Jiwen Fan, an Earth scientist and Laboratory fellow at Pacific Northwest National Laboratory (PNNL), was named one of twenty-four new Fellows of the American Meteorological Society (AMS). Fellows will be honored at the 103rd AMS Annual Meeting that will take place from January 8–12, 2023 in Denver, Colorado.
“Jiwen is incredibly deserving of this honor,” said Larry Berg, Division Director, Atmospheric Sciences and Global Change at PNNL. “Her work spans so many important aspects of atmospheric science. Her ability to connect atmospheric models with observational data has been impactful across the field.”
The AMS is a “global community committed to advancing weather, water, and climate science and service.” With over 13,000 members, the AMS has been active for over 100 years. The AMS publishes 11 peer-reviewed atmospheric, oceanic, and hydrological journals.
AMS Fellows must make “outstanding contributions to the atmospheric or related oceanic or hydrologic sciences or their applications during a substantial number of years.” An AMS committee annually selects new Fellows, who are drawn from a nomination slate of less than two-tenths of a percent of active AMS members.
“This is a tremendous honor,” said Fan. “I’m humbled and excited to contribute more to weather and climate sciences.”
Fan, who has been at PNNL since 2007, researches a broad range of atmospheric science topics. Her work spans atmospheric chemistry and aerosols, cloud physics, convective systems, and severe weather, with major contributions to the fundamental understanding of aerosol-cloud-precipitation-climate interactions. Her work has been published in high-impact journals including Science, Nature Geoscience, Nature Communications, the Proceedings of the National Academy of Sciences of the United States of America, and the Bulletin of the American Meteorological Society.

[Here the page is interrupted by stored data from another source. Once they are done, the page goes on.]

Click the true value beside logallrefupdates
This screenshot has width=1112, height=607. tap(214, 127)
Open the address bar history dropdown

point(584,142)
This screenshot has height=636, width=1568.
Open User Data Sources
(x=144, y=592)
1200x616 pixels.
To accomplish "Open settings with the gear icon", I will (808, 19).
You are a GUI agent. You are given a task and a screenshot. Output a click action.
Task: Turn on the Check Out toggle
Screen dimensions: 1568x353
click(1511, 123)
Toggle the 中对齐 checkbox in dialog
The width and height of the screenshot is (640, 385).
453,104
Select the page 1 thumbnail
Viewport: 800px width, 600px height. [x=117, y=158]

Fan is currently an editor of the Journal of Advances in Modeling Earth Systems and on the Science Steering Committee of the Aerosol-Cloud-Precipitation-Climate (ACPC), a joint initiative of the International Geosphere-Biosphere Programme (IGBP) and the World Climate Research Programme (WCRP). She received a Department of Energy Early Career Award in 2017 to study severe weather in the midwestern U.S. and won the American Geophysical Union Ascent Award in 2015.